Literally a few hours after a new report emerged claiming Audi will speed up the process of integrating electric powertrains and will phase out combustion-powered cars earlier than initially expected, similar information is coming from Daimler. The company that owns Mercedes-Benz will reportedly follow a similar approach in an updated version of its electrification strategy.
Citing Germany’s Manager Magazin, Automotive News reports Mercedes will launch its electric vehicles originally slated for the middle of the decade earlier than planned. The models that were supposed to be unveiled in 2024 or 2025 will make their debuts a year earlier, while their combustion-powered equivalents will be dropped from the model range altogether. Nothing seems to be official at this point, though, as the publication cites “sources close to the matter.”

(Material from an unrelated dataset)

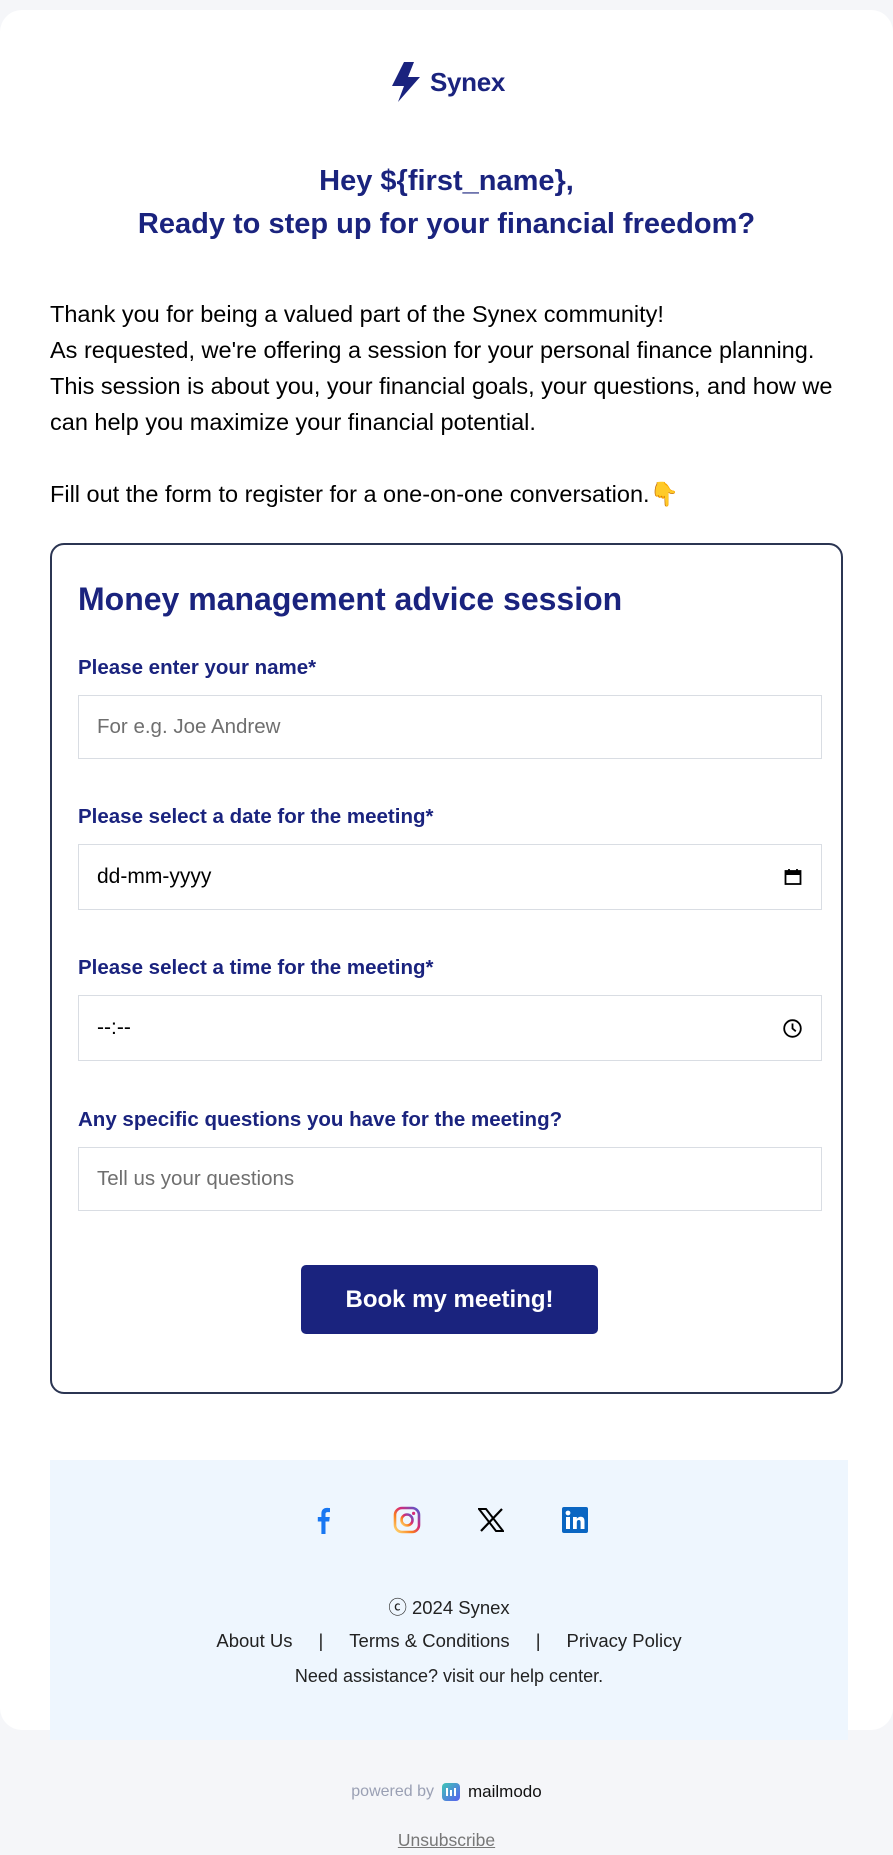 The width and height of the screenshot is (893, 1855). Describe the element at coordinates (446, 181) in the screenshot. I see `greeting: Hey ${first_name},` at that location.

The Future Is Electric At Mercedes:
While a Daimler spokesman wasn’t available to comment on the reports, it is believed Daimler’s CEO Ola Kallenius will announce the accelerated switch to greener energy before the summer break. This new move comes as a logical extension of the plans announced in February this year when it was reported Mercedes will discontinue some of its slower selling coupe and convertible cars and focus on the development of next-generation electric vehicles.
As for BMW, the arch-rivals from Munich, the company has previously said it will remain committed to the internal combustion engine for at least 30 more years. The Mini brand may switch to electric power way earlier than that, but the BMW brand will most likely continue to offer four- and six-cylinder gasoline and turbodiesel engines for at least another 20 years.
Of course, we won’t be too surprised if the Bavarians review their electrification strategy given the latest news of Audi and Mercedes accelerating their EV efforts. More pressure to speed up the discontinuation of the combustion engine may come from organizations such as Europe’s campaign group Transport and Environment (T&E), which recently criticized many automakers for lacking more ambitious targets of phasing out fossil-powered cars.